Inflammatory biomarker-based prognostic model for immunotherapy outcomes in patients with recurrent or metastatic cervical cancer.

210

Background: Conventional predictive biomarkers, including programmed death ligand-1 (PD-L1) expression and tumor mutational burden testing, fail to predict immunotherapy efficacy in patients with recurrent or metastatic cervical cancer (r/m CC), highlighting the need for accessible and dynamically evaluable indicators. Methods: This study aimed to develop an inflammatory biomarker-based prediction model to identify patients with advanced CC who may benefit from anti-PD-1/PD-L1 therapy. Results: A total of 263 patients with r/m CC receiving immunotherapy were randomly divided into training (70%, n = 185) and validation (30%, n = 78) cohorts. The maximum log-rank test was used to determine optimal cutoff values for pretreatment inflammatory markers (neutrophil-to-lymphocyte ratio, platelet-to-lymphocyte ratio, monocyte-to-lymphocyte ratio, and systemic immune-inflammation index); posttreatment markers were stratified by comparison with baseline levels. Least absolute shrinkage and selection operator (LASSO) regression was applied for feature selection, and the selected variables were incorporated into a Cox proportional hazards model to establish the prognostic model.
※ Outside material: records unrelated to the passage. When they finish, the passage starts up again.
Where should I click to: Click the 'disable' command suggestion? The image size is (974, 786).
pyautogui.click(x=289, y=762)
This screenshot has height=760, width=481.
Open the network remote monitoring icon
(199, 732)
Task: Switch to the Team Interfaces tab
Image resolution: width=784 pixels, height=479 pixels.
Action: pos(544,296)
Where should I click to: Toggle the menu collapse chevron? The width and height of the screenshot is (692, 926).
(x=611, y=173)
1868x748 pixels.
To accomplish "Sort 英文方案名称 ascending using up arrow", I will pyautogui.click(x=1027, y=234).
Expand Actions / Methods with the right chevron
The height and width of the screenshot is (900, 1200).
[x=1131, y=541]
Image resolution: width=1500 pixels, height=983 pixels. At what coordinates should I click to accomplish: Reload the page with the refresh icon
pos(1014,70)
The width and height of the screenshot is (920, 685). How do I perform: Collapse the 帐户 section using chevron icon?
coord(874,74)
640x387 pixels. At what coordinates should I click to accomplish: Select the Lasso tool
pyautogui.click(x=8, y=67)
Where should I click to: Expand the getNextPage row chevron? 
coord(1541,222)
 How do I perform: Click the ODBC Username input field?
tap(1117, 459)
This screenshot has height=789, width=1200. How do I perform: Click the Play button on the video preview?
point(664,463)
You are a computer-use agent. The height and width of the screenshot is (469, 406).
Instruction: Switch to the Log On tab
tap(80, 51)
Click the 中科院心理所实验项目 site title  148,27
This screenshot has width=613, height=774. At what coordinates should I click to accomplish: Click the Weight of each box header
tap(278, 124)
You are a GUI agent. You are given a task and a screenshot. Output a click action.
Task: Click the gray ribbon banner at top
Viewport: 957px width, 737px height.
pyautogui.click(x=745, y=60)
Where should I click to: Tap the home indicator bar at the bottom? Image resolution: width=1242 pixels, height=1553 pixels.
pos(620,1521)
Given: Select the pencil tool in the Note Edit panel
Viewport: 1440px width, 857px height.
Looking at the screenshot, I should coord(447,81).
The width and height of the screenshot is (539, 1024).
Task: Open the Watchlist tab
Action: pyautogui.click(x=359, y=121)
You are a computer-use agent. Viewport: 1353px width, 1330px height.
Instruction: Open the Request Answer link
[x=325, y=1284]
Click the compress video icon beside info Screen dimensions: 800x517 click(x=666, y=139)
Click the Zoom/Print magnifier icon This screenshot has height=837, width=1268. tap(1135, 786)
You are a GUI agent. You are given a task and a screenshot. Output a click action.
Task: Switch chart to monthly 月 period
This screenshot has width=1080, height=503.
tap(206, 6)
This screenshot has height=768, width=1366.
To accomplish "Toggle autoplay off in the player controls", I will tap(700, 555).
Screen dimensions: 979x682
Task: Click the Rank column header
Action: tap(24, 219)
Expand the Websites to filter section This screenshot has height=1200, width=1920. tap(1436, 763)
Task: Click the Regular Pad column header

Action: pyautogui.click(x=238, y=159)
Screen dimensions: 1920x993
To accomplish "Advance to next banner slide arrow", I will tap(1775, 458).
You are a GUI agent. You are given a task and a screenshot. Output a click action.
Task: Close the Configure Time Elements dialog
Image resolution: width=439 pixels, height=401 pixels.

Model performance was evaluated using time-dependent receiver operating characteristic (ROC) curves, concordance indices, calibration curves, and decision curve analysis. Conclusions: Optimal cutoff values for pretreatment neutrophil-to-lymphocyte ratio, platelet-to-lymphocyte ratio, monocyte-to-lymphocyte ratio, and systemic immune-inflammation index were 2.82, 243.41, 0.39, and 580.10, respectively. The LASSO-Cox model showed strong predictive performance. Calibration curves confirmed consistency between predicted and observed overall survival (OS) or progression-free survival (PFS). Time-dependent ROC curves yielded training set area under the ROC curve values (1-, 2-, and 3-year) of 0.700, 0.740, and 0.759 (OS) and 0.732, 0.835, and 0.757 (PFS), respectively, as well as validation set area under the ROC curve values of 0.715, 0.771, and 0.803 (OS) and 0.732, 0.835, and 0.757 (PFS), respectively. Decision curve analysis demonstrated a stable net clinical benefit. A nomogram was developed, with Kaplan–Meier analysis showing poorer OS or PFS in high-risk patients stratified by the nomogram.